Короткий адрес: https://sciup.org/15013363
IDR: 15013363
Текст научной статьи 3D Face Recognition based on Radon Transform, PCA, LDA using KNN and SVM
Biometrics (or biometric authentication) refers to the identification of humans by their characteristics or traits. Biometrics is used in computer science as a form of identification and access control. It is also used to identify individuals in groups that are under surveillance. Biometric identifiers are the distinctive, measurable characteristics used to label and describe individuals. Biometric identifiers are often categorized as physiological versus behavioral characteristics. Physiological characteristics are related to the shape of the body. Examples include, but are not limited to fingerprint, face recognition, DNA, Palm print, hand geometry, iris recognition, retina and odour/scent. Behavioral characteristics are related to the pattern of behavior of a person, including but not limited to: typing rhythm, gait, and voice. Some researchers have coined the term behaviometrics to describe the latter class of biometrics.
More traditional means of access control include token based identification systems, such as a driver's license or passport, and knowledge based identification systems, such as a password or personal identification number. Since biometric identifiers are unique to individuals, they are more reliable in verifying identity than token and knowledge based methods; however, the collection of biometric identifiers raises privacy concerns about the ultimate use of this information.
Human face images are useful not only for person recognition, but for also revealing other attributes like gender, age, ethnicity, and emotional state of a person. Therefore, face is an important biometric identifier in the law enforcement and human computer interaction (HCI) communities. Detecting faces in a given image and recognizing persons based on their face images are classical object recognition problems that have received extensive attention in the computer vision literature. While humans are perceived to be good at recognizing familiar faces, the exact cognitive processes involved in this activity are not well understood. Therefore, training a machine to recognize faces as humans do is an arduous task. However, general methods used in object recognition such as appearance based, model based, and texture based approaches are also applicable to the specific problem of face detection and recognition.

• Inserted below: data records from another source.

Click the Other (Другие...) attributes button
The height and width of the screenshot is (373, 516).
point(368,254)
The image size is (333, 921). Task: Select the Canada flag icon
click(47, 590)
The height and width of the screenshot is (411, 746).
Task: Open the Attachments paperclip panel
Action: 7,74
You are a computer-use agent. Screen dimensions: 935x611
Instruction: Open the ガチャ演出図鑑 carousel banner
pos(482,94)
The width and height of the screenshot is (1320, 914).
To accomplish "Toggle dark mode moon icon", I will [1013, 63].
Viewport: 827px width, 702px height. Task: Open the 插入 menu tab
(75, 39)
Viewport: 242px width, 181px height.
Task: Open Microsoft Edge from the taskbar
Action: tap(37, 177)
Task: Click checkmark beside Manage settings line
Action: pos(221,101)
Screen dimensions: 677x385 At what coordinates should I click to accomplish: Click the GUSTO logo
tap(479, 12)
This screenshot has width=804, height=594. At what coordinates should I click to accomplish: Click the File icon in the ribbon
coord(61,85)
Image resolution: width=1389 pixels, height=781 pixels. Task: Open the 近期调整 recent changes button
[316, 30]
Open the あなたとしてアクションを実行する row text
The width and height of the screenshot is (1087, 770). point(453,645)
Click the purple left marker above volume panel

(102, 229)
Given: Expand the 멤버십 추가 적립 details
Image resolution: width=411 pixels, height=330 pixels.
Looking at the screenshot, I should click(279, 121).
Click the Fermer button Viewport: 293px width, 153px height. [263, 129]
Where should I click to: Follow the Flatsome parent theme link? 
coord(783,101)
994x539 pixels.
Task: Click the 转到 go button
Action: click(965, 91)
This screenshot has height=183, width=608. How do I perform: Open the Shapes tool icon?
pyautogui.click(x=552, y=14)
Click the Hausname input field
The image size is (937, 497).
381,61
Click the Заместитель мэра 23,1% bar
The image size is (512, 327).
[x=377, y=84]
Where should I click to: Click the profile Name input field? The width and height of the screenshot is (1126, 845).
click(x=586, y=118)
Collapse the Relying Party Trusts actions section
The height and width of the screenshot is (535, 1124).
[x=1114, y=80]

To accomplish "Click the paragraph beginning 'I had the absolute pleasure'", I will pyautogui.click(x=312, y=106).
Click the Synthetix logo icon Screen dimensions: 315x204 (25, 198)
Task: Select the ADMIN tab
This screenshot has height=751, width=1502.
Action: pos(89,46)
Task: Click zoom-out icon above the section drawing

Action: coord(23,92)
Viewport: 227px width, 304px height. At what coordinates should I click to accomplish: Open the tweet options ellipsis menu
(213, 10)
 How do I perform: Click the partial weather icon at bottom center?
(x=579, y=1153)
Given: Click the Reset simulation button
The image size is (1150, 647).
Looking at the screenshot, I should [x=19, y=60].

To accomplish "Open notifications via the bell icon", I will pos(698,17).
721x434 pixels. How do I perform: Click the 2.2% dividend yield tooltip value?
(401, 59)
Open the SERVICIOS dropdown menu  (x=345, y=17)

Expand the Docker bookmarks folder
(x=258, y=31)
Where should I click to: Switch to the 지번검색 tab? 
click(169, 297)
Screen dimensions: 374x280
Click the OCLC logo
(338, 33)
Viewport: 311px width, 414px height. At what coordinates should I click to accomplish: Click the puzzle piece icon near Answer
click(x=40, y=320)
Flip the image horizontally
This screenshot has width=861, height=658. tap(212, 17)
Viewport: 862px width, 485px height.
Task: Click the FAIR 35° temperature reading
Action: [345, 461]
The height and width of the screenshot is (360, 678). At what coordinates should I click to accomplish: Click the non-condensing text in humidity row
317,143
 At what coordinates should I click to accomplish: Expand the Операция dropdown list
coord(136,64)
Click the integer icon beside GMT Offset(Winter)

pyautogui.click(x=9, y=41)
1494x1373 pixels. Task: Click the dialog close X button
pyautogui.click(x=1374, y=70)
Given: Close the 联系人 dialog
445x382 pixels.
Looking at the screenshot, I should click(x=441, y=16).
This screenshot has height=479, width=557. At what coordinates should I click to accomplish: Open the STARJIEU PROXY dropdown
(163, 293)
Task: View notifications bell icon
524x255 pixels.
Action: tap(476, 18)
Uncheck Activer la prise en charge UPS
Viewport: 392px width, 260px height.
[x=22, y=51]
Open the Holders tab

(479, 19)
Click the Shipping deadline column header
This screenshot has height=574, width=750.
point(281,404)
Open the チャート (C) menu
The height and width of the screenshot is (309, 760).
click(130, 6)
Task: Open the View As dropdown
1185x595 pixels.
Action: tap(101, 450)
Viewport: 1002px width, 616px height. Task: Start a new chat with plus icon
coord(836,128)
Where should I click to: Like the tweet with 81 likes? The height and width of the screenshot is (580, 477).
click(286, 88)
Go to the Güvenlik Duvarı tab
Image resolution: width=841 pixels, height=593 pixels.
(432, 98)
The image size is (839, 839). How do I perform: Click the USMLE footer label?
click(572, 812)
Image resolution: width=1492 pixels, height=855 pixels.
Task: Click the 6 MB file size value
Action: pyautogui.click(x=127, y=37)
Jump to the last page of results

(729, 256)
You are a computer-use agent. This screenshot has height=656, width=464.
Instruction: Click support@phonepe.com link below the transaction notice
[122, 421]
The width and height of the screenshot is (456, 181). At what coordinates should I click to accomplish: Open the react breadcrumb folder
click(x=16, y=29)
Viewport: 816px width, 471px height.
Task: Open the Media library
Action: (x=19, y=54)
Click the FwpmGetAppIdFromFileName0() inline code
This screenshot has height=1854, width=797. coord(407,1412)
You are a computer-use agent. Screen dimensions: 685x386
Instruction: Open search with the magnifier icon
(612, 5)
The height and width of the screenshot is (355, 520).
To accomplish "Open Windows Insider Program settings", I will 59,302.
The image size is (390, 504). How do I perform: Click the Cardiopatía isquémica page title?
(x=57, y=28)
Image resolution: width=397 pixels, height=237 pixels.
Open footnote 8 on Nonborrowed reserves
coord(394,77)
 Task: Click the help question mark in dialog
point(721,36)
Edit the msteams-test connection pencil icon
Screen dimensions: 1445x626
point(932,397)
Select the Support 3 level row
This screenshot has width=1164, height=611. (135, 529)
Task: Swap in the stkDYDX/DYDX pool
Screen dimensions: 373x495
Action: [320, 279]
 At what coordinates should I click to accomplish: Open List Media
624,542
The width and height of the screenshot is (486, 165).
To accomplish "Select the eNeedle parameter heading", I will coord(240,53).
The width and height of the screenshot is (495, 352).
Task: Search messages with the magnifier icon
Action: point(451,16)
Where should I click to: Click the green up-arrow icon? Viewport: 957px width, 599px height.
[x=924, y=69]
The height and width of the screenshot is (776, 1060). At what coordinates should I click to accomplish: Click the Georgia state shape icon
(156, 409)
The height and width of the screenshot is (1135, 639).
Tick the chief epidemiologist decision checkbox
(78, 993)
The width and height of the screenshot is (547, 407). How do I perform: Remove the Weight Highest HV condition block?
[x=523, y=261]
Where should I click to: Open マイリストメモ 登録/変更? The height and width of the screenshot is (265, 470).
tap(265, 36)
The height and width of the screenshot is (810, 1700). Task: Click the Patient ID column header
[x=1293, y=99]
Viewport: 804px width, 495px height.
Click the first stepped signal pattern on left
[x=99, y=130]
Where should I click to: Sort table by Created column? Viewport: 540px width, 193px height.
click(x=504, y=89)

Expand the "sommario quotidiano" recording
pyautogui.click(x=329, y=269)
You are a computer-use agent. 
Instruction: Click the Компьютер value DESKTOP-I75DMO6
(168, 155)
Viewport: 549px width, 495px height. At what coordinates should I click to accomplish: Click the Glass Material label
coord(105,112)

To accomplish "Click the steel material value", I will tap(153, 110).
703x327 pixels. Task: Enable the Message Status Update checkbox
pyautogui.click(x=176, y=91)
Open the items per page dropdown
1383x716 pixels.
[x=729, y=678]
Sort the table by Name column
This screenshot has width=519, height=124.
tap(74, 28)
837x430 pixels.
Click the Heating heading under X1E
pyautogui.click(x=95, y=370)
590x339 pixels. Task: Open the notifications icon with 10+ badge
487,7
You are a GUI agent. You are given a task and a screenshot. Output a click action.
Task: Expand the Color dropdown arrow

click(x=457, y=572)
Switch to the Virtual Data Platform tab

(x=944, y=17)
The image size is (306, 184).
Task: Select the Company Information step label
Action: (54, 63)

The face is the frontal portion of the human head, extending from the forehead to the chin and includes the mouth, nose, cheeks, and eyes. Being the foremost part in one’s interactions with the outer world, the face houses most of the fundamental sensory organs necessary for perceiving the world around, namely, eyes for seeing, nose for smelling, mouth for tasting, and ears for hearing. The face is considered to be the most commonly used biometric trait by humans; we recognize each other and, in many cases, establish our identities based on faces. Hence, it has become a standard practice to incorporate face photographs in various tokens of authentication such as ID cards, passports, and driver’s licenses.
Face Recognition and verification have been at the top of the research agenda of the computer vision community for more than a decade. The scientific interest in this research topic has been motivated by several factors. The main attractor is the inherent challenge that the problem of face image processing, face detection and recognition. However, the impetus for better understanding of the issues raised by automatic face recognition is also fuelled by the immense commercial significance that robust and reliable face recognition technology would entail. Its applications are envisaged in physical and logical access control, security, man-machine interfaces and low bitrate communication.
To date, most of the research efforts, as well as commercial developments, have focused on two dimensional (2D) approaches. This focus on monocular imaging has partly been motivated by costs but to a certain extent also by the need to retrieve faces from existing 2D image and video database. With recent advances in image capture techniques and devices, various types of face-image data have been utilized and various algorithms have been developed for each type of image data. Among various types of face images, a 2D intensity image has been the most popular and common image data used for face recognition because it is easy to acquire and utilize. It, however, has the intrinsic problem that it is vulnerable to the change of illumination. Sometimes the change of illumination gives more difference than the change of people, which severely degrades the recognition performance. Therefore, illumination-controlled images are required to avoid such an undesirable situation when 2D intensity images are used. To overcome the limitation of 2D intensity images, Three Dimensional (3D) images are being used, such as 3D meshes and range images. A 3D mesh image is the best 2D representation of 3D objects. It contains 3D structural information of the surface as well as the intensity information of each point. By utilizing the 3D structural information, the problem of vulnerability to the change of illumination can be solved. A 3D mesh image is suitable image data for face recognition, but it is complex and difficult to handle.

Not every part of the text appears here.